• _EXCERPT_:

## start

I was thinking the exact same thing.


----------



## mysweetkaos (Sep 20, 2011)

Stevenzachsmom said:


> A strange dog could not get into my yard. I believe dogs should be safely contained. My dog would be a danger to other dogs. She is DA. I would not allow her to wander on the front lawn where there is a risk of a dog coming onto or close to our property. I would not want young children to witness a dog fight. I would not want them to get in the middle of a dog fight. My dog lives in the house. My dog is never left in the yard unattended - even with a 6 foot privacy fence and is NEVER outside of the fence off leash.


I agree with all of that. To the OP I would personally be relieved that your children did not try to intervene. I am not sure if Kaos would do the same thing, but I wouldn't bet against it. He tolerates/ and or ignores other dogs when we are out walking or in public (always on leash)....but I would not want to test what would happen if a dog came onto his property especially if my kids were outside. Is he "too protective" probably...is that due to some fault of mine in his younger years....I'd venture to say yes. So since your dog is young and you are now aware it is an issue. I would up the training as others have stated for a reliable "leave it" and recall. I would also if possible have the dog indoors more and if need be outside unsupervised in a run rather then chained/tied. I also agree that DA and HA are two very different problems. Best of luck, and sorry for the circumstances.


----------



## Stevenzachsmom (Mar 3, 2008)

mysweetkaos said:


> I agree with all of that. To the OP I would personally be relieved that your children did not try to intervene. I am not sure if Kaos would do the same thing, but I wouldn't bet against it. *He tolerates/ and or ignores other dogs when we are out walking or in public (always on leash)....but I would not want to test what would happen if a dog came onto his property especially if my kids were outside.* Is he "too protective" probably...is that due to some fault of mine in his younger years....I'd venture to say yes. So since your dog is young and you are now aware it is an issue. I would up the training as others have stated for a reliable "leave it" and recall. I would also if possible have the dog indoors more and if need be outside unsupervised in a run rather then chained/tied. I also agree that DA and HA are two very different problems. Best of luck, and sorry for the circumstances.

## end

• _DATASET EXTRACT_:
## start

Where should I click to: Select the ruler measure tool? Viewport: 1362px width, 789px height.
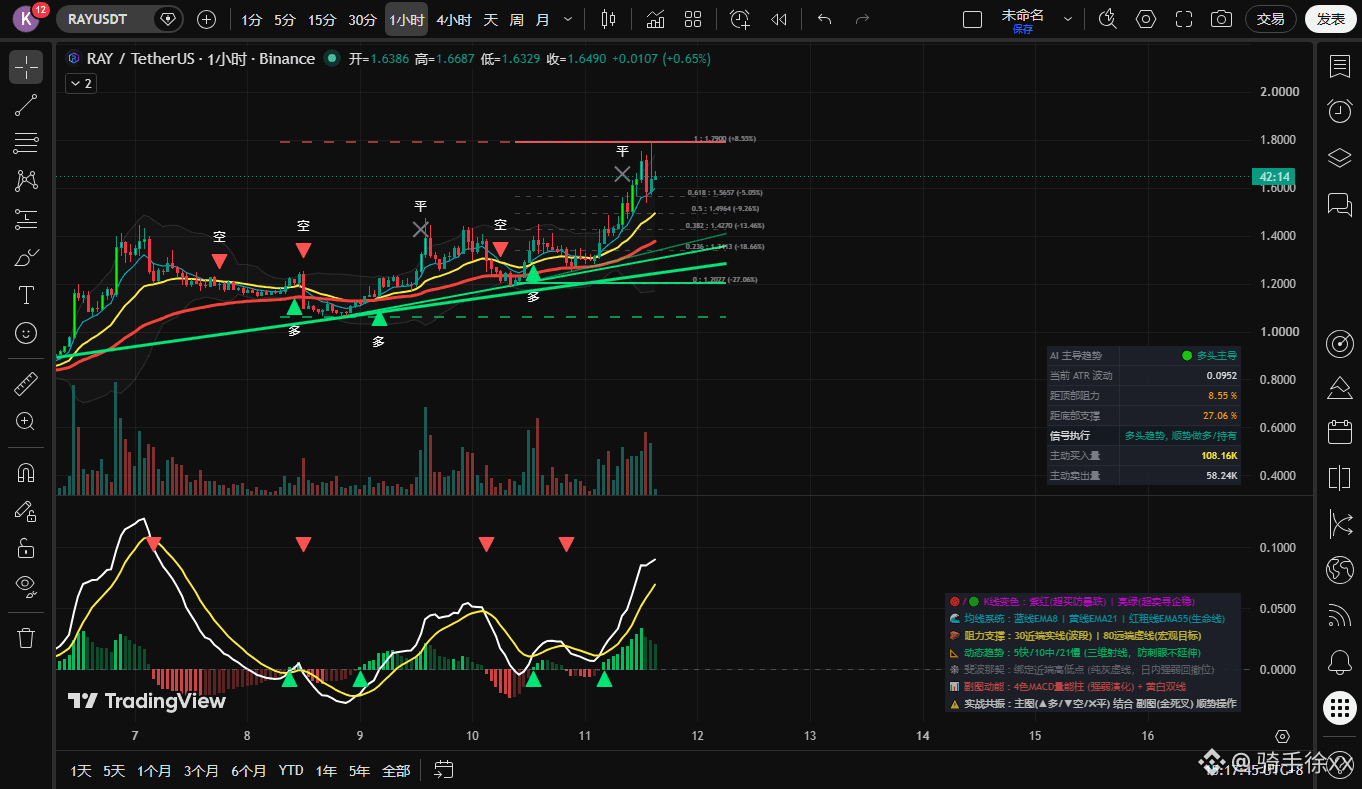coord(26,383)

## end

• _PROBLEMS TO SOLVE_:
[1] In the forum thread on dog aggression, how tall is the privacy fence that Stevenzachsmom mentions?
[2] Repeat the stretch of the forum thread on dog aggression from "## mysweetkaos (Sep" through "fence off leash.".
[3] Carry the forum thread on dog aggression forward, writing the next part after its last sentence.
The data is not needed for any of this.

• _RESULTS FOR EACH TASK_:
[1] It is a 6-foot privacy fence.

[2]
## mysweetkaos (Sep 20, 2011)

Stevenzachsmom said:


> A strange dog could not get into my yard. I believe dogs should be safely contained. My dog would be a danger to other dogs. She is DA. I would not allow her to wander on the front lawn where there is a risk of a dog coming onto or close to our property. I would not want young children to witness a dog fight. I would not want them to get in the middle of a dog fight. My dog lives in the house. My dog is never left in the yard unattended - even with a 6 foot privacy fence and is NEVER outside of the fence off leash.

[3]
Exactly! To answer others, "YES!" Many of our dogs would react as the OPs dog did. I don't think that makes it OK. I don't think that means I have no responsibility. I don't want my to kill other dogs. I can and will prevent that from happening.


----------



## misterW (Jan 25, 2011)

Many people don't have the luxury of yards or places for a dog to run or hang out in. 

I understand where people are coming from, but it would seem (to me) a shame to deny a dog that in an effort to protect dogs that are roaming where they shouldn't be. 

Almost like making sure there is nothing in your house to trip on in case a burglar passes through in the middle of the night. 

I fully agree with training the dog to be called off when necessary. Although, to be fair, maybe the dog WOULD have responded to the owner, had he been there.


----------



## chelle (Feb 1, 2009)

I will admit I allowed my temper to get the better of me, especially after your (removed) response. 

It came across as exceedingly cold and callous and although I certainly could have done a better job to contain my temper (and keyboard), I did not. 

I wonder if you'd be receiving so many, "Oh poor new poster" comments if they could have read that. I think the mod did you a nice favor by removing your comment.

I hope you will very handsomely compensate your neighbor.


----------



## msvette2u (Mar 20, 2006)

I don't know. It seemed the original post was almost a "brag" so I really didn't know what to say.
Then hurling insults at everyone rather turned me off.
The only thing I'd add is that others are right, your dog is not "alpha", he's messed up and not trained, and maybe messed up worse by being chained. 
If you can secure your property, do so. If not, make a smaller area for him and secure that. 
And train him.


----------



## jb_pwrstroke (Jul 9, 2007)

Its not there job to compensate there neighbor, the neighbors dog was in there property so its not there duty to take care of it. If someone broke into your house and you shot and killed them would you compensate there family?


----------



## msvette2u (Mar 20, 2006)

Actually he said "fence line". Not sure if that means there is a fence, or no fence. Not sure if the Beagle was on his property or on his own.


----------



## misterW (Jan 25, 2011)

Here's a question: what are the best ways to train your dog to be "called off" of attacking an animal?

This is similar to an issue that I've had. I wanted to train my dog to be able to call her off from deer, but how does one practice that? I don't have any deer available to practice on. She will come back to me from playing with other dogs, but that's not nearly the same level of excitement. And if we're walking in the woods, trying to start training her when she has spotted one and already flying towards it at 30+ mph is probably not going to work so well. 

So how does one go about training their dog to respond while they are in a fight?


----------



## msvette2u (Mar 20, 2006)

You just train until the dog can be recalled no matter what the distraction.


----------



## misterW (Jan 25, 2011)

msvette2u said:


> You just train until the dog can be recalled no matter what the distraction.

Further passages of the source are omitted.